→ **Task to complete**
Output the passage of the North Korea parade article exactly as it appears, everything from "The key to wielding" down to "and conventional capability.".

→ **Excerpt**
▽

North Korea celebrated the seventieth anniversary of their founding on Sunday, with a massive military parade featuring tanks, artillery, and goose-stepping combat troops. It was what the parade didn’t include, however, that made global headlines—no intercontinental ballistic missiles (ICBMs). While not an “irreversible” step towards denuclearization, it does contribute to the potential for peace on the Korean peninsula.
Before either the April summit between South Korean president Moon Jae-in and North Korean dictator Kim Jong-un or the June summit between President Trump and Kim, a military parade in early February featured their two most potent ICBMs , the Hwasong 14 and 15. Sunday’s parade included neither.
Just as significant, in preparation for the third Moon-Kim summit in September, South Korean officials who met with Kim last week and said the North Korean leader “reaffirmed his determination to completely denuclearize.”
It is still far too early in the negotiation process to say whether or not Kim genuinely intends to denuclearize completely—I am skeptical—but substantive actions and symbolic gestures continue to move in a direction that makes peace possible. However, it’s crucial to note that American security and continued economic prosperity are not dependent on Kim making good on his promises. That power continues to reside in Washington.
The key to wielding that power effectively requires the administration to recognize two essential truths. First and foremost, is that while multiple paths could lead to peace on the peninsula, there is only one way to lose: if America were to ever engage in the unprovoked use of force.
Doing so would almost certainly spark a war in which U.S. interests would suffer substantial losses, wholly irrespective of how the war ended. Despite what some suggest, a sober analysis of the military and political factors involved reveals that Kim can be effectively deterred—indefinitely—by America’s overwhelmingly superior nuclear arsenal and conventional capability.
Senior Chinese Communist Party official Li Zhanshu represented China at Sunday’s parade. Reuters reported that Li and Kim met together and noted, “North Korea was focusing on economic development and hopes to learn from China’s experience in this regard.” Evidence suggests Kim is not focused on creating a powerful offensive military to conquer other states, but to have an effective deterrent to allow his regime to survive while he strengthens his domestic economy.
The North Korean dictator again emphasized publicly that he is seeking the lowering of tensions in Korea, not military domination. Chinese state media paraphrased Kim after the parade as saying he “upholds the consensus of the Singapore meeting between the leaders of North Korea and the United States and has taken steps for it and hopes the United States takes corresponding steps, to jointly promote the political resolution process for the peninsula issue.”
Kim continues to take actions consistent with a leader that desires to remain in power by strengthening the economic basis that will ensure his regime survives well into the future. While there is no doubt Kim is a ruthless dictator that will not hesitate to kill or imprison any in his country who threaten his authority, his desire to survive and retain power means he can be deterred from ever using his weapons. After all, he rightfully recognizes the United States would obliterate him and his regime should he ever use them.
The second key is setting the right objective. Many, such as uber-hawk Sen. Lindsey Graham, argue the objective should be complete, verifiable, and irreversible denuclearization (CVID). This should be a long-term goal of the administration, but it is not a must-have outcome.
Trump’s non-negotiable requirements should be the preservation of American security, the protection of U.S. economic interests in Asia, and the pursuit of peace on the peninsula.

△

→ **Data shown**

▽

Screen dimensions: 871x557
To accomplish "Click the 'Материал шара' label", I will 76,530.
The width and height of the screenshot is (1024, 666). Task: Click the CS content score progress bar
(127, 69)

△

→ **Exercise answer**
The key to wielding that power effectively requires the administration to recognize two essential truths. First and foremost, is that while multiple paths could lead to peace on the peninsula, there is only one way to lose: if America were to ever engage in the unprovoked use of force.
Doing so would almost certainly spark a war in which U.S. interests would suffer substantial losses, wholly irrespective of how the war ended. Despite what some suggest, a sober analysis of the military and political factors involved reveals that Kim can be effectively deterred—indefinitely—by America’s overwhelmingly superior nuclear arsenal and conventional capability.